(EXCERPTED RECORDS Opens)
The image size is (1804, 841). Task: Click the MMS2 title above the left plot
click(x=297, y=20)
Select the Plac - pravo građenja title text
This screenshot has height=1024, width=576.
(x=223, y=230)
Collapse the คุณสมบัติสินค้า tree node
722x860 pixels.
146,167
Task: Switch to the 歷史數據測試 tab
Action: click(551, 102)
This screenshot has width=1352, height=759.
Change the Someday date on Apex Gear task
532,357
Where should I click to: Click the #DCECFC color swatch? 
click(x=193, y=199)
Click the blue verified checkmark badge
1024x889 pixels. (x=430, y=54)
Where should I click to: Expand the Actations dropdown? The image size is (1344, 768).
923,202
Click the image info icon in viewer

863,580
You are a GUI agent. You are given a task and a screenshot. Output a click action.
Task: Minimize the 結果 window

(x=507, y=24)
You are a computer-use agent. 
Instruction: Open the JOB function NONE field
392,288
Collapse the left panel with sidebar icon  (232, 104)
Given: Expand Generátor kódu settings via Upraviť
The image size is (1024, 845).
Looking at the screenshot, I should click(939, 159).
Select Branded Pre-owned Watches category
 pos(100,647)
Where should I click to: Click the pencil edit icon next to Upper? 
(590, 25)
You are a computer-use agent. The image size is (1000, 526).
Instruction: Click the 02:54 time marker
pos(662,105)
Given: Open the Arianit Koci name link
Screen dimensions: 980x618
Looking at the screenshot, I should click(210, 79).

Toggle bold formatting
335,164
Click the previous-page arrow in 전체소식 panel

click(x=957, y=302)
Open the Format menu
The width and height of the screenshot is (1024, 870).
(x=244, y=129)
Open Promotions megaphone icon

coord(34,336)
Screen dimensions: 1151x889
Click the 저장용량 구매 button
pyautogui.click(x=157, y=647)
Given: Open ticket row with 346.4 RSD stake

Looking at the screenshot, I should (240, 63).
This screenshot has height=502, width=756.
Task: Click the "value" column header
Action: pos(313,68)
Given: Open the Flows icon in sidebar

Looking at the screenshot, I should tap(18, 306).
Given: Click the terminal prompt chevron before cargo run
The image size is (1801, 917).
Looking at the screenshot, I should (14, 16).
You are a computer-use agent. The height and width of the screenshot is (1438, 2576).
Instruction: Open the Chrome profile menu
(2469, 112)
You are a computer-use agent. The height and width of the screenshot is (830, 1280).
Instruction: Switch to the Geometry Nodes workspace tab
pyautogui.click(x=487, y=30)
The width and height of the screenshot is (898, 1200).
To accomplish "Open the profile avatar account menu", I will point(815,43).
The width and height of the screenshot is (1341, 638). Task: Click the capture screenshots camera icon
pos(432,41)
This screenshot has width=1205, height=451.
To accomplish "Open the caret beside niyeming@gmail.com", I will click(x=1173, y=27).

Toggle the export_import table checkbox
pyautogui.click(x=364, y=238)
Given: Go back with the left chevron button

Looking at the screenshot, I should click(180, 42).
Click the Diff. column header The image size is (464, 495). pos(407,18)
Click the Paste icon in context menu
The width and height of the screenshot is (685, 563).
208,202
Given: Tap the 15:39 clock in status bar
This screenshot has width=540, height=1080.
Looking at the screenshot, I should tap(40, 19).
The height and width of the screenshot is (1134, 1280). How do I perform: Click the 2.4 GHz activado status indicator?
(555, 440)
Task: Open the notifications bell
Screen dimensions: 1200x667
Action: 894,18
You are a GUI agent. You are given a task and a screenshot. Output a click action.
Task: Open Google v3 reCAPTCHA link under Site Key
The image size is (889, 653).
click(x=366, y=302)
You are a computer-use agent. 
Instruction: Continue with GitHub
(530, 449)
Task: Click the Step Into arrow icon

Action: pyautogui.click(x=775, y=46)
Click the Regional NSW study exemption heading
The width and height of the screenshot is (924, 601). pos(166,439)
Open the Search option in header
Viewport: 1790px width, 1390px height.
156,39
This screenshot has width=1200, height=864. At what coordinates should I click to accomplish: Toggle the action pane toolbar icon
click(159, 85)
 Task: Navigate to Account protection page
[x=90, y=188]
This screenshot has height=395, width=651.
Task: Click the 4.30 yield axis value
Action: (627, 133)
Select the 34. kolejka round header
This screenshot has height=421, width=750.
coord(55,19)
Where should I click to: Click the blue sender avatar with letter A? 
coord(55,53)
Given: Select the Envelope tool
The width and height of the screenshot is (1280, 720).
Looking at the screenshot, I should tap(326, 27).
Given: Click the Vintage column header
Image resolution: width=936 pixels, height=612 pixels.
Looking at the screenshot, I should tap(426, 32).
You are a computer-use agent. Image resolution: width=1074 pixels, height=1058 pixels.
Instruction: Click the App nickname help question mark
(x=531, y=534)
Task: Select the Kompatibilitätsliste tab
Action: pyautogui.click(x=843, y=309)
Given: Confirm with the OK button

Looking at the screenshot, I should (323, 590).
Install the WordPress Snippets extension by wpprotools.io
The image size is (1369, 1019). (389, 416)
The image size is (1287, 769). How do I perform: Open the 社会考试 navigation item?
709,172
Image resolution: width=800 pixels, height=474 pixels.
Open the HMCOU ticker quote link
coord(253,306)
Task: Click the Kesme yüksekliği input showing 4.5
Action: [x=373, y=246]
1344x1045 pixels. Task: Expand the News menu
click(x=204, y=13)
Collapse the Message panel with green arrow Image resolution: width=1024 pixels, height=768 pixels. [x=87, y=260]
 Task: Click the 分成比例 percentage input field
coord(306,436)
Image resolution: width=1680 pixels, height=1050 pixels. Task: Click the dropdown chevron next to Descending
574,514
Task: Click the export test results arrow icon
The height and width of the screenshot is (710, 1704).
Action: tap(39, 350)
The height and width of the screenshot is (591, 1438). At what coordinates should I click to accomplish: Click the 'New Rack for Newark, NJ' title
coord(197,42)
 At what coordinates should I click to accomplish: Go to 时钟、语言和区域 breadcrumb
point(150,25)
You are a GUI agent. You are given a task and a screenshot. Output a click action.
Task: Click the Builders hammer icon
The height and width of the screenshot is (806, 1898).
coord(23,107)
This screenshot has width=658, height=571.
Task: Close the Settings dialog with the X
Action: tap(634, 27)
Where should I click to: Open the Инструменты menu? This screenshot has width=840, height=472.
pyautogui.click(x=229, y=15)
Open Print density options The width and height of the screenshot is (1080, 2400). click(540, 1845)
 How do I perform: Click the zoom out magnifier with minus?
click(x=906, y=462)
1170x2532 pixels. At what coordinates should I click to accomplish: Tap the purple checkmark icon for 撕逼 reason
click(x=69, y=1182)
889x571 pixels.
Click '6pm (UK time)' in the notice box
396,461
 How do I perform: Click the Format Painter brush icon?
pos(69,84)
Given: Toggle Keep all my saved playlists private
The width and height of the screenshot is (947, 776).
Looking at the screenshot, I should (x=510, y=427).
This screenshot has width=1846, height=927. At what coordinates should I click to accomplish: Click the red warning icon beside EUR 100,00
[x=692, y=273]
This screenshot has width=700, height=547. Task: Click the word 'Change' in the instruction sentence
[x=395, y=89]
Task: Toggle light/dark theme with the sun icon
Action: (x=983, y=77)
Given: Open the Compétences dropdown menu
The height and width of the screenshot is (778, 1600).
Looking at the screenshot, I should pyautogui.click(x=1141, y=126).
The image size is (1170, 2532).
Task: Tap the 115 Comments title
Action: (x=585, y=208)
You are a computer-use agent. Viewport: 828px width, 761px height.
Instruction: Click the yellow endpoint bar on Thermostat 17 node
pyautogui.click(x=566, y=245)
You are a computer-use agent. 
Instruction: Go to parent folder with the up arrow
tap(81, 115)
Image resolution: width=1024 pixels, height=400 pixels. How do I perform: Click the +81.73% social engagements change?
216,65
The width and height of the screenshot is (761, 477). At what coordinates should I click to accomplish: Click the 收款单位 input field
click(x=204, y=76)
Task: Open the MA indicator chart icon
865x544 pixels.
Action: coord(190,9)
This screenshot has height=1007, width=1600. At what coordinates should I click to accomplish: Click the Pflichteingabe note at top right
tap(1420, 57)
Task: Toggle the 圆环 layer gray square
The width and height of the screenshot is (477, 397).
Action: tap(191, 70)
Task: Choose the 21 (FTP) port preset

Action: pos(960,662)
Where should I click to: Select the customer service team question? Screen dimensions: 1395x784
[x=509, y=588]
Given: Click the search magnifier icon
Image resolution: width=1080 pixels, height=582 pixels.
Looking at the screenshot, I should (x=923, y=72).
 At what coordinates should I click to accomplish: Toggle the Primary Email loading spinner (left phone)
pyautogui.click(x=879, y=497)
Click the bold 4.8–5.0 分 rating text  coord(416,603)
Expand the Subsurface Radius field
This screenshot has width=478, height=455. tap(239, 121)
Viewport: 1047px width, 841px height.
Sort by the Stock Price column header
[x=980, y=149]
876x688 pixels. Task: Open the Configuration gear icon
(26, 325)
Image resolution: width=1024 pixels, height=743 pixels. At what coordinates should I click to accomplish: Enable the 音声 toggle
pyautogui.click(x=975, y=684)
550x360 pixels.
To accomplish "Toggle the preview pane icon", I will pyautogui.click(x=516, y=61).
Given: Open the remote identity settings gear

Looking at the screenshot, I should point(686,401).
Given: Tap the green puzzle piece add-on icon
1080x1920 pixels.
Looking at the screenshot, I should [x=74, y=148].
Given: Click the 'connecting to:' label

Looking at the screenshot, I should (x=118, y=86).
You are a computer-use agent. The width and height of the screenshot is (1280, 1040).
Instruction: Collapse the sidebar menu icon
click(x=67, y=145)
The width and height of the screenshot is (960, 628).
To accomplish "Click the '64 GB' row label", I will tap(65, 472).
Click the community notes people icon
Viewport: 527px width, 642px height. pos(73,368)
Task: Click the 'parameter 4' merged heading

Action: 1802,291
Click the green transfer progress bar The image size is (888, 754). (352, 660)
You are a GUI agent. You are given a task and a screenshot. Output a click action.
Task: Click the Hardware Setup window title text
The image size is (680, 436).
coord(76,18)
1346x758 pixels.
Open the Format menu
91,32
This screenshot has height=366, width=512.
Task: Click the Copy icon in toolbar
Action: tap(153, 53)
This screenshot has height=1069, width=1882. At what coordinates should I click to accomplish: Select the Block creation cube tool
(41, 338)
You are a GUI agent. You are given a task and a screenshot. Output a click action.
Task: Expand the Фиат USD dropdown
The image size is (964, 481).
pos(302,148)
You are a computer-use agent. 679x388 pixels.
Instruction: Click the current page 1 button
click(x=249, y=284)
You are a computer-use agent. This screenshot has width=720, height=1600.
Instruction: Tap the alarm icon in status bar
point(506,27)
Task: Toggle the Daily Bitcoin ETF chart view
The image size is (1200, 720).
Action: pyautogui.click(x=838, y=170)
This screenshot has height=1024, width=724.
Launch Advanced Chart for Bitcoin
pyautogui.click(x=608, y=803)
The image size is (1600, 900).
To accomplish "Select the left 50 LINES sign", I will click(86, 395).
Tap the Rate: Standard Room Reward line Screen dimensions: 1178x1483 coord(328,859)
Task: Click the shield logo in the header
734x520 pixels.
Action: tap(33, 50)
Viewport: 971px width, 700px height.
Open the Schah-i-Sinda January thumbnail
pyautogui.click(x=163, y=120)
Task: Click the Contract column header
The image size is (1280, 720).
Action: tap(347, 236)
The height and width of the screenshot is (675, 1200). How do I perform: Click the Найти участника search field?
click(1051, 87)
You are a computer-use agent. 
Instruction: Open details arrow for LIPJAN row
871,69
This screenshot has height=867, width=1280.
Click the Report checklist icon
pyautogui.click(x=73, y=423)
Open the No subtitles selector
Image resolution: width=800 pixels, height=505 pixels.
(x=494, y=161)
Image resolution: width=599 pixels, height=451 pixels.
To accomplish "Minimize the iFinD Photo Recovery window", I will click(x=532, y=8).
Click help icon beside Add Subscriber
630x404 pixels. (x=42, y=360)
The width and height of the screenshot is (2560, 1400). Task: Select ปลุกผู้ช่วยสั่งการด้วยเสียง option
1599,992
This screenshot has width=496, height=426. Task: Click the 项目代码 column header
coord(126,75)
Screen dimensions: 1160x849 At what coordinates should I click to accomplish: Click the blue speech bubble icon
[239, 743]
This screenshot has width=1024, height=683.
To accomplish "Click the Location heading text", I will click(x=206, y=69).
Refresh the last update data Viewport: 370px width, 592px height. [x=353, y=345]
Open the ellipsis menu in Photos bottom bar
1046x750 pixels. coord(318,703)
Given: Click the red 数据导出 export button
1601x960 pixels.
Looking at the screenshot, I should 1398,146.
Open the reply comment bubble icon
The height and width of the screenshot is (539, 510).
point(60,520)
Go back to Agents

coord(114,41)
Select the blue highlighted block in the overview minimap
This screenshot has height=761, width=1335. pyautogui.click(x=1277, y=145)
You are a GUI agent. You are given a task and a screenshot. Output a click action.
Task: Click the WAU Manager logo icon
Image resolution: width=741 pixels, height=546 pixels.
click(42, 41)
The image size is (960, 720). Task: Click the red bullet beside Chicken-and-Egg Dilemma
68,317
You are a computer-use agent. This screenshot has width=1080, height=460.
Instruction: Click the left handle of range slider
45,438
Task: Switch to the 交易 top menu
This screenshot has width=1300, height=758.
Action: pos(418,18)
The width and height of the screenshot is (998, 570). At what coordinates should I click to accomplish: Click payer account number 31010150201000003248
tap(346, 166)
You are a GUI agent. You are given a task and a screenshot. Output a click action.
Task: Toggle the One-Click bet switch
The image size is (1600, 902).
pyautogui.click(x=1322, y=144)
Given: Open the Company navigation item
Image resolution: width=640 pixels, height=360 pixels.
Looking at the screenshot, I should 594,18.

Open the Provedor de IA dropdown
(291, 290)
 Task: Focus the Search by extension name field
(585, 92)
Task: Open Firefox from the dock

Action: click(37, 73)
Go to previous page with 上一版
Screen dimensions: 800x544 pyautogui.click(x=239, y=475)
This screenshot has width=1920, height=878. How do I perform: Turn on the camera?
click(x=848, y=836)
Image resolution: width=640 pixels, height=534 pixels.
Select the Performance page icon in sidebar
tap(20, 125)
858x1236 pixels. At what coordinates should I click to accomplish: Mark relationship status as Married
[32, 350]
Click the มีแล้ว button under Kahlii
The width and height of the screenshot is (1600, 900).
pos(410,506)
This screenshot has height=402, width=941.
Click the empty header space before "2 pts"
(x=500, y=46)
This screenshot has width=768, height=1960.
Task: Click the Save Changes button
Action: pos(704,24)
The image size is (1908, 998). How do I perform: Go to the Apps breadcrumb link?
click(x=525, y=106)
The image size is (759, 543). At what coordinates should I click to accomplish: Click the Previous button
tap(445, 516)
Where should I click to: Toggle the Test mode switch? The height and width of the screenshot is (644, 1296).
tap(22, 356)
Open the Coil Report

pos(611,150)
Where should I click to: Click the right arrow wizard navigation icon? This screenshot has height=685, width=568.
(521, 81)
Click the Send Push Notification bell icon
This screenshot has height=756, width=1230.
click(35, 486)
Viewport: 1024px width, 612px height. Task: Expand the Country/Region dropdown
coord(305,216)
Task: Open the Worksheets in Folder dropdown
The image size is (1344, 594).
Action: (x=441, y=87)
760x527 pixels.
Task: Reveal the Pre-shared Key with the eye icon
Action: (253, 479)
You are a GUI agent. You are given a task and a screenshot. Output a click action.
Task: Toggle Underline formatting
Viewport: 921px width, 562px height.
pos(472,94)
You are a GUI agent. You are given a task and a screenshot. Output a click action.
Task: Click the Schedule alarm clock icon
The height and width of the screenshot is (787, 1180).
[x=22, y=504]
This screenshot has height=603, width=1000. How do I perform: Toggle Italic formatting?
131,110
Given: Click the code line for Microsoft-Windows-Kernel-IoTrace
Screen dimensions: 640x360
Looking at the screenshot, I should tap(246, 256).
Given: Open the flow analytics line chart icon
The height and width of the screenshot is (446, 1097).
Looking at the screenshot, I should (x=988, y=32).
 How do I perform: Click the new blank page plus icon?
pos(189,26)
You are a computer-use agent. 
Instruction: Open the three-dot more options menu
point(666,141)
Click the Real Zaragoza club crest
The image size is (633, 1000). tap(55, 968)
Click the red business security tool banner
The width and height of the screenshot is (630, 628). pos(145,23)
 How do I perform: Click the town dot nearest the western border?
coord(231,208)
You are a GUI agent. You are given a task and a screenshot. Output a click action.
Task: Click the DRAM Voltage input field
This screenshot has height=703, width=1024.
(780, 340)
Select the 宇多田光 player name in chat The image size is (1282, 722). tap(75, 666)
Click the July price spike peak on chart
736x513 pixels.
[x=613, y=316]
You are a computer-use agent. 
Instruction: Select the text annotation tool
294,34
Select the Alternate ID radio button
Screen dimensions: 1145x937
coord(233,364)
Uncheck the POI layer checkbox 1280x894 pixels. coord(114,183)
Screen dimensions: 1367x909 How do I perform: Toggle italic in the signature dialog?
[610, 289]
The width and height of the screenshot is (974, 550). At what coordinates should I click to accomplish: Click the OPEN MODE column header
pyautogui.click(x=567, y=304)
(EXCERPTED RECORDS Closes)
> **WHAT THE TASK ASKS**
Output these and nothing else: the lines from the one holding "Screen dimensions: 1145x937" through the final line of the entries above, exactly as they appear.

> **WRITTEN SOLUTION**
Screen dimensions: 1145x937
coord(233,364)
Uncheck the POI layer checkbox 1280x894 pixels. coord(114,183)
Screen dimensions: 1367x909 How do I perform: Toggle italic in the signature dialog?
[610, 289]
The width and height of the screenshot is (974, 550). At what coordinates should I click to accomplish: Click the OPEN MODE column header
pyautogui.click(x=567, y=304)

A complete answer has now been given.